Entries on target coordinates
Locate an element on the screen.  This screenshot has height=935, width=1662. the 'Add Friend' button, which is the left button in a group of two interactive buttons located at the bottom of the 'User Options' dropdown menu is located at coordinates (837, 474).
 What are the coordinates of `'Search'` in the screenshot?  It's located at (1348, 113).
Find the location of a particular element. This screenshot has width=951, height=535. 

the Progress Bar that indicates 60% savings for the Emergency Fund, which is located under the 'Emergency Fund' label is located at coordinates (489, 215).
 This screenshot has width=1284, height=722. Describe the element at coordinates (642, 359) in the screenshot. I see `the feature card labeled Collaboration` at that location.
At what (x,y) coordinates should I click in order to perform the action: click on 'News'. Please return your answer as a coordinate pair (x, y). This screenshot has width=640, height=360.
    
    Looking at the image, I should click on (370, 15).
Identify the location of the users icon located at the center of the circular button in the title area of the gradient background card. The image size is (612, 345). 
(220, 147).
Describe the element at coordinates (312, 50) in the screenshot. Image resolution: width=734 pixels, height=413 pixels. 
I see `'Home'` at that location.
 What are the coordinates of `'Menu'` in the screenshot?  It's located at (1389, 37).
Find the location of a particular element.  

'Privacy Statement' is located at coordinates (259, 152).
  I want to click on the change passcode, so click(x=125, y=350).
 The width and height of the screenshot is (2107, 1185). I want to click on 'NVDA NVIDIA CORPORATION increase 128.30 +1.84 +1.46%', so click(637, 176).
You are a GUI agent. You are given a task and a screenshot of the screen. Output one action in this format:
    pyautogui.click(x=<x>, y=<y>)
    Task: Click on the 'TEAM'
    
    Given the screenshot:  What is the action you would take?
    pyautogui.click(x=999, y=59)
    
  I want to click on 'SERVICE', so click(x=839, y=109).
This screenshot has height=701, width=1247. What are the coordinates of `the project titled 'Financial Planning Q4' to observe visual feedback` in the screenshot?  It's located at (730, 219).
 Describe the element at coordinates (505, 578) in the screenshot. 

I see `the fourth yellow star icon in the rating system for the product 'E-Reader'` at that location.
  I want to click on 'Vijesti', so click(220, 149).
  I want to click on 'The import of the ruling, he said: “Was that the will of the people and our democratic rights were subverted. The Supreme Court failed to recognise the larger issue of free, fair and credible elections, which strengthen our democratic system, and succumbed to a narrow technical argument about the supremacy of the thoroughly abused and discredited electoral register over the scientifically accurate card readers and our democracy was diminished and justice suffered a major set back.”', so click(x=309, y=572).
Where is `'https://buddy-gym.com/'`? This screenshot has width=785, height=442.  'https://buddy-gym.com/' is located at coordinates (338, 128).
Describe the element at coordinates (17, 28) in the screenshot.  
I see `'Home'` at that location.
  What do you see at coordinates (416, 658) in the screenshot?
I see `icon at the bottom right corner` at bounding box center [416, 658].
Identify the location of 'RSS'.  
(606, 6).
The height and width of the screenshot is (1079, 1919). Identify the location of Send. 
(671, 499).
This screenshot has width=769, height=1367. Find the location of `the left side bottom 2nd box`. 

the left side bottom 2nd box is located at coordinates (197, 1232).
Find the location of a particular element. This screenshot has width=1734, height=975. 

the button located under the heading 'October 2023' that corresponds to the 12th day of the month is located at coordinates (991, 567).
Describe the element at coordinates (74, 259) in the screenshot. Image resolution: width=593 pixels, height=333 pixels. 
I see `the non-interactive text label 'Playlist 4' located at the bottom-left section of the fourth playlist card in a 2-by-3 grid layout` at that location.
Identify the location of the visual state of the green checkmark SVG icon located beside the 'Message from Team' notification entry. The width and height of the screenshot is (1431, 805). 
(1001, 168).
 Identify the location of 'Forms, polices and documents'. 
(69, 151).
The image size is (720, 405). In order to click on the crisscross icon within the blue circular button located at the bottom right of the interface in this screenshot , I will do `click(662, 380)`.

CHALLENGE:
Rewrite every one of these records, swapping "Identify the location of" for "Point out the location of" wherever it occurs and leaving everything else the same.

THE REPLY:
Locate an element on the screen.  This screenshot has height=935, width=1662. the 'Add Friend' button, which is the left button in a group of two interactive buttons located at the bottom of the 'User Options' dropdown menu is located at coordinates (837, 474).
 What are the coordinates of `'Search'` in the screenshot?  It's located at (1348, 113).
Find the location of a particular element. This screenshot has width=951, height=535. 

the Progress Bar that indicates 60% savings for the Emergency Fund, which is located under the 'Emergency Fund' label is located at coordinates (489, 215).
 This screenshot has width=1284, height=722. Describe the element at coordinates (642, 359) in the screenshot. I see `the feature card labeled Collaboration` at that location.
At what (x,y) coordinates should I click in order to perform the action: click on 'News'. Please return your answer as a coordinate pair (x, y). This screenshot has width=640, height=360.
    
    Looking at the image, I should click on (370, 15).
Point out the location of the users icon located at the center of the circular button in the title area of the gradient background card. The image size is (612, 345). 
(220, 147).
Describe the element at coordinates (312, 50) in the screenshot. Image resolution: width=734 pixels, height=413 pixels. 
I see `'Home'` at that location.
 What are the coordinates of `'Menu'` in the screenshot?  It's located at (1389, 37).
Find the location of a particular element.  

'Privacy Statement' is located at coordinates (259, 152).
  I want to click on the change passcode, so click(x=125, y=350).
 The width and height of the screenshot is (2107, 1185). I want to click on 'NVDA NVIDIA CORPORATION increase 128.30 +1.84 +1.46%', so click(637, 176).
You are a GUI agent. You are given a task and a screenshot of the screen. Output one action in this format:
    pyautogui.click(x=<x>, y=<y>)
    Task: Click on the 'TEAM'
    
    Given the screenshot:  What is the action you would take?
    pyautogui.click(x=999, y=59)
    
  I want to click on 'SERVICE', so click(x=839, y=109).
This screenshot has height=701, width=1247. What are the coordinates of `the project titled 'Financial Planning Q4' to observe visual feedback` in the screenshot?  It's located at (730, 219).
 Describe the element at coordinates (505, 578) in the screenshot. 

I see `the fourth yellow star icon in the rating system for the product 'E-Reader'` at that location.
  I want to click on 'Vijesti', so click(220, 149).
  I want to click on 'The import of the ruling, he said: “Was that the will of the people and our democratic rights were subverted. The Supreme Court failed to recognise the larger issue of free, fair and credible elections, which strengthen our democratic system, and succumbed to a narrow technical argument about the supremacy of the thoroughly abused and discredited electoral register over the scientifically accurate card readers and our democracy was diminished and justice suffered a major set back.”', so click(x=309, y=572).
Where is `'https://buddy-gym.com/'`? This screenshot has width=785, height=442.  'https://buddy-gym.com/' is located at coordinates (338, 128).
Describe the element at coordinates (17, 28) in the screenshot.  
I see `'Home'` at that location.
  What do you see at coordinates (416, 658) in the screenshot?
I see `icon at the bottom right corner` at bounding box center [416, 658].
Point out the location of 'RSS'.  
(606, 6).
The height and width of the screenshot is (1079, 1919). Point out the location of Send. 
(671, 499).
This screenshot has width=769, height=1367. Find the location of `the left side bottom 2nd box`. 

the left side bottom 2nd box is located at coordinates (197, 1232).
Find the location of a particular element. This screenshot has width=1734, height=975. 

the button located under the heading 'October 2023' that corresponds to the 12th day of the month is located at coordinates (991, 567).
Describe the element at coordinates (74, 259) in the screenshot. Image resolution: width=593 pixels, height=333 pixels. 
I see `the non-interactive text label 'Playlist 4' located at the bottom-left section of the fourth playlist card in a 2-by-3 grid layout` at that location.
Point out the location of the visual state of the green checkmark SVG icon located beside the 'Message from Team' notification entry. The width and height of the screenshot is (1431, 805). 
(1001, 168).
 Point out the location of 'Forms, polices and documents'. 
(69, 151).
The image size is (720, 405). In order to click on the crisscross icon within the blue circular button located at the bottom right of the interface in this screenshot , I will do `click(662, 380)`.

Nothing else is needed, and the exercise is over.